You don’t have to write in a journal. You can draw, you can doodle. (A good book to help you combine the writing and doodling is Gabriele Rico’s Writing the Natural Way.)
One student said she keeps a journal already, but that it’s boring. I think that my best advice would be when trying to change up a practice is, again, to start small. Imagine you’re drawing your entry. Describe an object using shape words and color and texture. Add one sentence about how the object makes you feel.
When you have a lot of entries compiled, you might try opening your journal to an old page and using one thing on that page as a prompt for a new entry. An old dream, or something odd you ate that day months ago can trigger new thoughts.
This evening I am taking a class on “Mindful Living” from my friend Shawna Michels, and I get to talk for a few minutes about keeping a journal.
I think I can credit Heather Sellers with the denigration of that phrase “keeping a journal.” She said (somewhere) that she didn’t want a “kept journal,” that it reminded her too much of a “kept woman.” Personally, I like the idea of keeping a journal — it makes me think of keeping it close, keeping it with me, keeping it daily…even being kept by it.
I keep two journals. One is a big, bound book that I buy (several at a time) from Lee Valley. I write in it every morning, usually for 20 minutes or so.
I also like to pack around a smaller journal, one that will fit in whatever bag I’m carrying that day. And if you find yourself at all resistant to the idea of keeping your own journal, this is the one I want to especially recommend.

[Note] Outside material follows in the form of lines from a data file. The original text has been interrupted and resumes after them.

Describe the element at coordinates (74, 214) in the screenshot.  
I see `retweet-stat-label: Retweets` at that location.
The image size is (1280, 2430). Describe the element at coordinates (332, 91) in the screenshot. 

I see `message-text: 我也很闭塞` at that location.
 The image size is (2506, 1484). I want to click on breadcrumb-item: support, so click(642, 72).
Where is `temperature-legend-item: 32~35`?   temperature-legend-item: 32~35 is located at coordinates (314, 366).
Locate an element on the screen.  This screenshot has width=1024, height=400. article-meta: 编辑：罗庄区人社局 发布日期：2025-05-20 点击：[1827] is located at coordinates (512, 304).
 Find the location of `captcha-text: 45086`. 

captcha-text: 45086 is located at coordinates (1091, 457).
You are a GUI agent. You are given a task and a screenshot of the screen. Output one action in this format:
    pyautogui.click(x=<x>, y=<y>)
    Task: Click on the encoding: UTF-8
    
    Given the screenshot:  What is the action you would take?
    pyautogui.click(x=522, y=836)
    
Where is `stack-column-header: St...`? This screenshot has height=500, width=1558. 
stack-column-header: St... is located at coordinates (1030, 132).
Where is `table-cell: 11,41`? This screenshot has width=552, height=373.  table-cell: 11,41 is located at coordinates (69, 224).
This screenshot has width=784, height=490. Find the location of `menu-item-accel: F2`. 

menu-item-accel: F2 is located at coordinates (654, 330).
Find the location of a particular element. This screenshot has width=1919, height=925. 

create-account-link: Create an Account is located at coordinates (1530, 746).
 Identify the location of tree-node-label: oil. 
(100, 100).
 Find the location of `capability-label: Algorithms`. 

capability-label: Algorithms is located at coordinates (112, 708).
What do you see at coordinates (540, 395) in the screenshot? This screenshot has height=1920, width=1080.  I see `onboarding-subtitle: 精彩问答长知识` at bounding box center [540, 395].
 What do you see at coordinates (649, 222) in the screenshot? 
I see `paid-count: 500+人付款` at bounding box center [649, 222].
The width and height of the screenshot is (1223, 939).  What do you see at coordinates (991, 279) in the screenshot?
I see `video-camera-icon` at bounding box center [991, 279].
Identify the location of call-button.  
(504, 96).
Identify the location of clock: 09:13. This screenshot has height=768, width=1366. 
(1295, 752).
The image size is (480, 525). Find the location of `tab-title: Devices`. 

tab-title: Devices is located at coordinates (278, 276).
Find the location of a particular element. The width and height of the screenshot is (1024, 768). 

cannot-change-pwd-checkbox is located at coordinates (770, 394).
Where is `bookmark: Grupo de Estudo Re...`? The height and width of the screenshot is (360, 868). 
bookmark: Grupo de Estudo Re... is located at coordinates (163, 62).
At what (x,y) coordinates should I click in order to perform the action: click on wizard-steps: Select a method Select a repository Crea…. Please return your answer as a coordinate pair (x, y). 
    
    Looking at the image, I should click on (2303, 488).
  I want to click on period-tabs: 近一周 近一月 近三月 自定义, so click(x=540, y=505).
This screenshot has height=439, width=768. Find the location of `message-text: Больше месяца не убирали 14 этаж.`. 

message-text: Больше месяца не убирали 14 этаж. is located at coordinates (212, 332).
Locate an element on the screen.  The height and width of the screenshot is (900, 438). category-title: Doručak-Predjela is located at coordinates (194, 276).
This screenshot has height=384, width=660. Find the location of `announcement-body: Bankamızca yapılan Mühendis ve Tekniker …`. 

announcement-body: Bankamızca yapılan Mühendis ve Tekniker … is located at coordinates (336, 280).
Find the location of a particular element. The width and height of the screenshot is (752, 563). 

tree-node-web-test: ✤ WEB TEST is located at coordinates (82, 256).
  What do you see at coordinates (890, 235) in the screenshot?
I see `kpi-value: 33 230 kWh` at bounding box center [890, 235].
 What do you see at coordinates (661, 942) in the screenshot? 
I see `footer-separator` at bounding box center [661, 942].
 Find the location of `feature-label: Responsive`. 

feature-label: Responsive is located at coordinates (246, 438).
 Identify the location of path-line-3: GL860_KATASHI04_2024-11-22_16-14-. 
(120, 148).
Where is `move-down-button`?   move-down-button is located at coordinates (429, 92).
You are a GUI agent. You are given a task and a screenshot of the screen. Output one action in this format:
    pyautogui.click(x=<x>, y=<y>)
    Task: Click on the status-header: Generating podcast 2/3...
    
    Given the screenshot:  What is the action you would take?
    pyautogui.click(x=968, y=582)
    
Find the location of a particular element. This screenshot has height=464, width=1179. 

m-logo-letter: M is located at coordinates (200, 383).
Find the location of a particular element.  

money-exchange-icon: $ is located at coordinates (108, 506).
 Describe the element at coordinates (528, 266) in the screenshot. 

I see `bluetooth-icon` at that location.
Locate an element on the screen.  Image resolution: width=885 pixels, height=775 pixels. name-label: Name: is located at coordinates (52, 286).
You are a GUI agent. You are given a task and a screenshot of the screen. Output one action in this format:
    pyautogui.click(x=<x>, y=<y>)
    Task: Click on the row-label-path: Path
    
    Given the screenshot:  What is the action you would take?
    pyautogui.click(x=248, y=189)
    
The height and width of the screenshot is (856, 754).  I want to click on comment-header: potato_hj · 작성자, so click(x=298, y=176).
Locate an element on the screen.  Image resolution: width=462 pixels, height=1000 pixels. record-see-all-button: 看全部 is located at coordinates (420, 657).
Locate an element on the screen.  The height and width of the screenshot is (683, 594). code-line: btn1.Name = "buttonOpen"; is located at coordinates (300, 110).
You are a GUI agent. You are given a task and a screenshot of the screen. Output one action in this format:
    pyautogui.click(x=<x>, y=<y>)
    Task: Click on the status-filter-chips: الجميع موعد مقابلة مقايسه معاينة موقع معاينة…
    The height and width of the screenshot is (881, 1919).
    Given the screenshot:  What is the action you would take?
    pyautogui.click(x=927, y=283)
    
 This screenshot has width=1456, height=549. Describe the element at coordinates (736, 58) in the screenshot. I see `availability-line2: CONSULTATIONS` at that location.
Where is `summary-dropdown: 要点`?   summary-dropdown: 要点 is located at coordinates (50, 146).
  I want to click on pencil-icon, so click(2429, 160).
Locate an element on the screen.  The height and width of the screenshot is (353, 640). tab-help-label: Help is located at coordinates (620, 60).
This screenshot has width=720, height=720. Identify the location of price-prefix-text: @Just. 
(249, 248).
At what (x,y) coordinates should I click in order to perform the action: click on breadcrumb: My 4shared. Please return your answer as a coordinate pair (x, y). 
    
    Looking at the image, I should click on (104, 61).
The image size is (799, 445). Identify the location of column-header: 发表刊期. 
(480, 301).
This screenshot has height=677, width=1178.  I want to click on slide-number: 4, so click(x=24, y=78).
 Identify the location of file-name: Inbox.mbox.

Because, in truth, there’s nothing magic about writing in the early morning. I know people who keep a notebook beside the bed so they can write when they first wake — so they can get their dreams down, I guess. These people would disapprove of my lazier — or at least less disciplined — habit of getting coffee first, maybe reading first, sometimes doing my “real” writing first. In my opinion, there’s no one right way to do this. Being in a liminal state is a good idea (like the threshold state between sleep and waking), but I find I can slip into that state pretty easily — I’ve had decades of practice, after all!
But how do you establish a journal writing habit, when you don’t have one, and perhaps can’t even imagine one? If you’re still with me, here are my five suggestions for getting a journal habit underway.
1. Buy a journal that you will enjoy writing in. While you’re at it, pick up a pen you’ll like, too. They don’t have to be expensive to be pleasurable. A spiral bound notebook with a tiger on the cover is just as good as the fancy leather ones. But make it special to you.
2. Write every day. Really. If you’re just getting a habit underway, you want to get it underway. Later you might cut back to 4 or 5 days per week, but just for now, try for a daily habit. Like brushing your teeth or combing your hair, it will soon feel intrinsic to your routine. Writing more than once a day is okay, too, by the way. It will help you establish a habit of beginning to write.
3. You do not have to write for a long time. In fact, if you’re feeling considerable resistance, you can fight it by reducing your expectations. Write for 15 minutes — or 5! (I predict that your 5 minutes will quickly turn into more. You can read Julia Cameron’s The Artist’s Way for inspiration to write more…but here I just want to open up a little space.)
4. If you don’t know what to write, try writing down your questions about the process. You can even write a numbered list of them and challenge yourself to write as many as you can. (Lists are my go-to strategy when I’m feeling balky.) If you don’t know what to write, try describing what’s in front of you. Five minutes of description, how hard can that be?
5. I know that computers are here to stay; I will even admit to liking computers. But I have my limits. (The last time I taught my Creative Nonfiction class, a student wrote her first freewrite on her I-Phone!) Let’s agree, however, that technology, while useful, can also be a tad bit overwhelming; there’s just so much of it. Your writing can get lost in there. Please, please, please give writing in a cool notebook, with a pen, with your hand a try. If you don’t believe me, take an experimental approach and see what happens.
If you’re still wondering what to write, there are lots and lots and lots of books with writing prompts. One of my current favorites is The Pen and the Bellby Holly Hughes and Brenda Miller. Another (especially for fiction writers) is The 3 a.m. Epiphanyby Brian Kitely. The old standard, however, is Writing Down the Bonesby Natalie Goldberg. (There are lots of websites and blogs with prompts, too.)
You can keep a food journal with a five-minute a day habit.
Still dragging your feet? One more word about resistance. Okay, two more words.
One) There is a neat little book called The War of Art by Steven Pressfield that in brief (and humorous) chapters may help you conquer your resistance to writing (or anything).
Two) The poet Rilke said that the fiercest dragons guard the most precious treasures — in other words, if you are over-the-top resistant to the idea of keeping a journal, it may very well be because there is something magical awaiting you.
And now, I won’t need to print a handout for Shawna’s class. (See, technology really is useful!)